··· Source records
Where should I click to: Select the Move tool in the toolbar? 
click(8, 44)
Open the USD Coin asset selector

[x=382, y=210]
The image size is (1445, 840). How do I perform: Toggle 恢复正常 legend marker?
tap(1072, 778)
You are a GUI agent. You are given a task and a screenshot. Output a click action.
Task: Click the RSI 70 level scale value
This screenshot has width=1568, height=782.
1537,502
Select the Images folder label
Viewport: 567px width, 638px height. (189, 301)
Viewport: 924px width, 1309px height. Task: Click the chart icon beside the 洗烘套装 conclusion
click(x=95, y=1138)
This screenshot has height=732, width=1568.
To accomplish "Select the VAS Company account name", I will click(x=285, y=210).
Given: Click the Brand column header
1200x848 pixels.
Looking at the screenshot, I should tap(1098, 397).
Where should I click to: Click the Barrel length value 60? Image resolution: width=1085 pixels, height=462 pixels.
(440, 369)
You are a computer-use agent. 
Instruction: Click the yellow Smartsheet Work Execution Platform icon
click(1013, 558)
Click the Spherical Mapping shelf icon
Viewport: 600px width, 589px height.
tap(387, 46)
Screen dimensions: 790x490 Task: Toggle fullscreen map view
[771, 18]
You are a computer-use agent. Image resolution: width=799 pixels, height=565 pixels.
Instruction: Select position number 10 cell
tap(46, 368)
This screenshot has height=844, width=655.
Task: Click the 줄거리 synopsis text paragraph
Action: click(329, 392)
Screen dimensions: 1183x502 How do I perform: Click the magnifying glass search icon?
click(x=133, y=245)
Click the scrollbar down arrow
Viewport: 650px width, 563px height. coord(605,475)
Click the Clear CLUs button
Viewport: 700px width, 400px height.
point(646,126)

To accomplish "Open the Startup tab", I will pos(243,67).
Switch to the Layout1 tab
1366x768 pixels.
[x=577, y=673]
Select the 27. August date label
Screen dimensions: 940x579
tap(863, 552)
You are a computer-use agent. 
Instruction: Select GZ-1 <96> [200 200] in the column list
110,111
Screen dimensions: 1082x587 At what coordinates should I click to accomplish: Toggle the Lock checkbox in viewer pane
······
◆ **Problem details**: Going down the listing above, begin printing at the line with "Select the Images folder label" and finish with the line with "This screenshot has height=732, width=1568.", exactly as they appear.

◆ **Result**:
Select the Images folder label
Viewport: 567px width, 638px height. (189, 301)
Viewport: 924px width, 1309px height. Task: Click the chart icon beside the 洗烘套装 conclusion
click(x=95, y=1138)
This screenshot has height=732, width=1568.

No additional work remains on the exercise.